A.s.
12 Décembre 2003
améliorer davantage le conditionnement
Le secteur de l'huile d'olive offre aujourd'hui des opportunités réelles pour un partenariat plus efficace, notamment au niveau de la modernisation des systèmes de trituration, du conditionnement et du développement du mode bio. C'est là l'idée force retenue lors de la journée de partenariat tuniso-italien dans le secteur de l'huile d'olive organisée par l'Apia.
La production tunisienne d'huile d'olive est estimée en moyenne à 173.000 tonnes par an et peut être largement supérieure, puisqu'un record de 300.000 tonnes a été atteint en 2000.
La Tunisie est également le principal producteur d'huile d'olive en dehors de l'Union européenne et occupe le 4e rang à l'échelle mondiale après l'Espagne, l'Italie et la Grèce.
Cette production tunisienne est traitée, comme le relève le chef du cabinet du ministère de l'Agriculture, de l'Environnement et des Ressources hydrauliques, au nom du ministre, «par près de 1.440 huileries dont la capacité totale de trituration est de l'ordre de 23.000 tonnes d'olives par jour».
En parallèle, souligne-t-il, «l'importance du secteur oléicole apparaît aussi à travers les ressources en devises qu'il procure au pays». En effet, «avec des exportations moyennes de 110 mille tonnes par an, l'huile d'olive occupe le premier poste des exportations alimentaires avec environ 40% de la valeur de ces exportations».
De ce fait, estime-t-il, «le secteur offre aujourd'hui des perspectives très importantes de partenariat tuniso-italien dans des créneaux différents comme celui de la modernisation des systèmes de trituration». Il est vrai, en effet, que les unités modernes constituent actuellement environ 30% des équipements utilisés pour l'extraction de l'huile d'olive. L'objectif est donc d'accroître cette proportion et de l'étendre à toutes les régions oléicoles.
Le partenariat tuniso-italien peut miser en parallèle sur la création de nouvelles unités de conditionnement.
Car le conditionnement «dans des emballages de qualité lui confère une valeur ajoutée supplémentaire». Cette question est d'autant plus urgente que «85% de nos exportations se font actuellement en vrac».
Le partenariat doit chercher, d'un autre côté, le développement de l'oléiculture biologique.
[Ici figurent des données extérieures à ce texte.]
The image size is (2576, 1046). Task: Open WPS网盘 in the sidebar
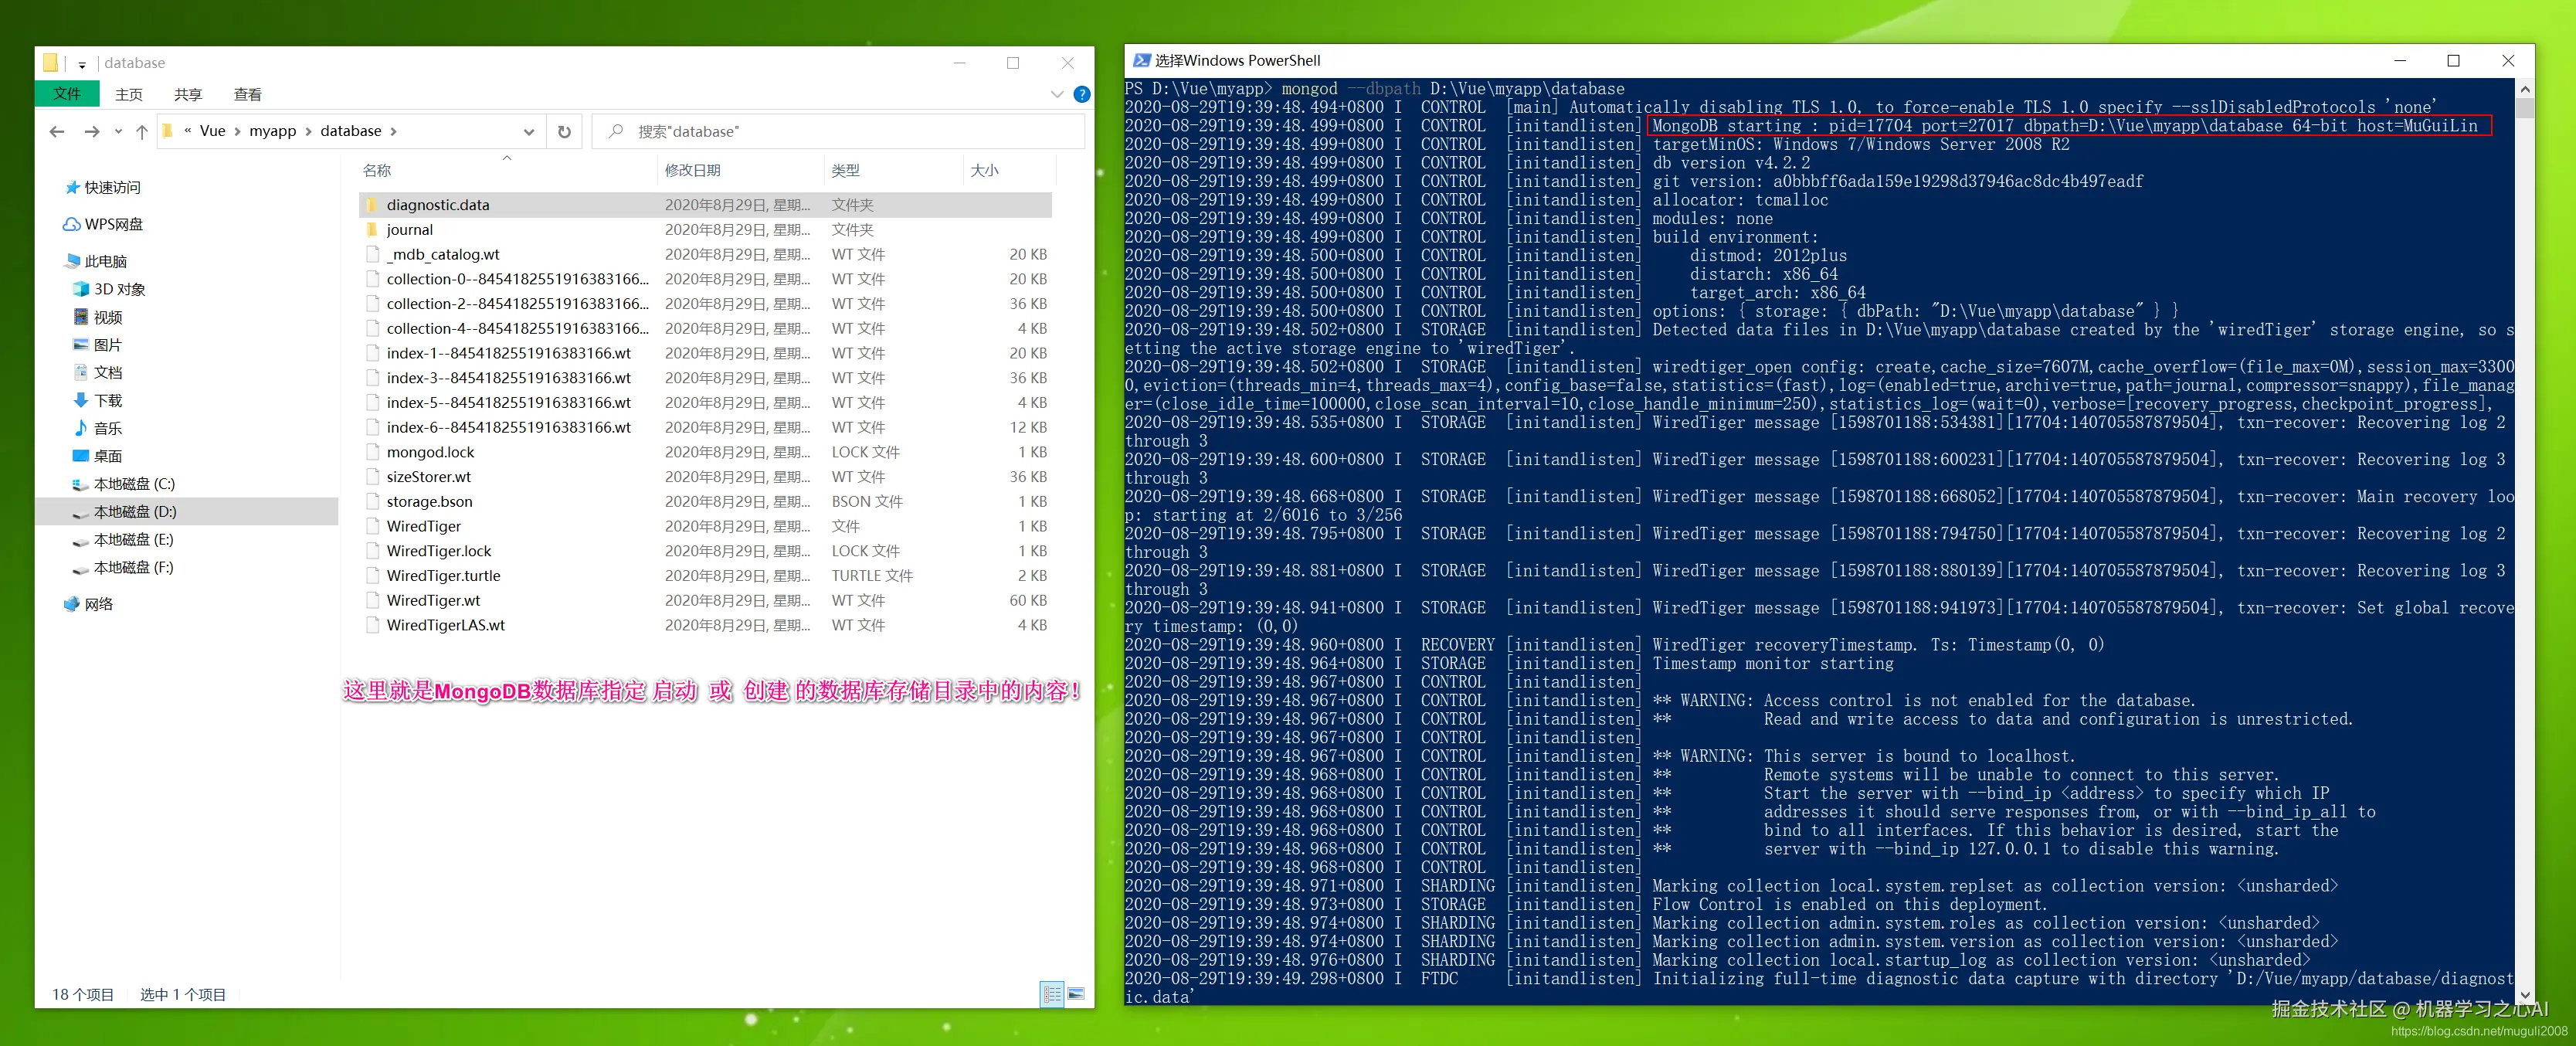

En effet, la majorité des oléiculteurs tunisiens «n'utilisent pas (ou peu) d'engrais et de pesticides chimiques et les procédés de transformation de l'huile biologique ne diffèrent pas vraiment du mode conventionnel, ce qui facilite le passage à la production biologique».
Aujourd'hui, apprend-on, «près de 28.000ha d'oliviers et quelques huileries sont certifiées biologiques».
Le chef du cabinet observe dans ce même contexte «qu'avec la tendance mondiale à consommer des produits biologiques, la conversion en mode bio de l'oléiculture et de la trituration des olives constituent des créneaux d'investissement porteurs».
L'ambassadeur de l'Italie en Tunisie note de son côté que «la Tunisie offre un environnement favorable à l'ancrage d'un véritable partenariat dans le secteur de l'huile d'olive». Un secteur qu'il qualifie de «stratégique».
Pour lui, les opérateurs tunisiens et italiens «doivent mettre à profit leur complémentarité pour améliorer les technologies relatives à l'industrialisation de l'huile d'olive».
Il note par ailleurs que les «acteurs économiques tuniso-italiens doivent jeter les bases d'un partenariat solide et diversifié».
Un tel objectif est tout à fait réalisable car, souligne-t-il, «nos relations sont déjà excellentes».
A titre d'indication, les échanges commerciaux entre les deux pays ont atteint en 2002 les 3 milliards 600 mille euros.
Mieux, pour les 10 premiers mois de l'année en cours, ces échanges ont enregistré une augmentation de 9%, ce qui confirme «les signes d'une reprise économique très forte».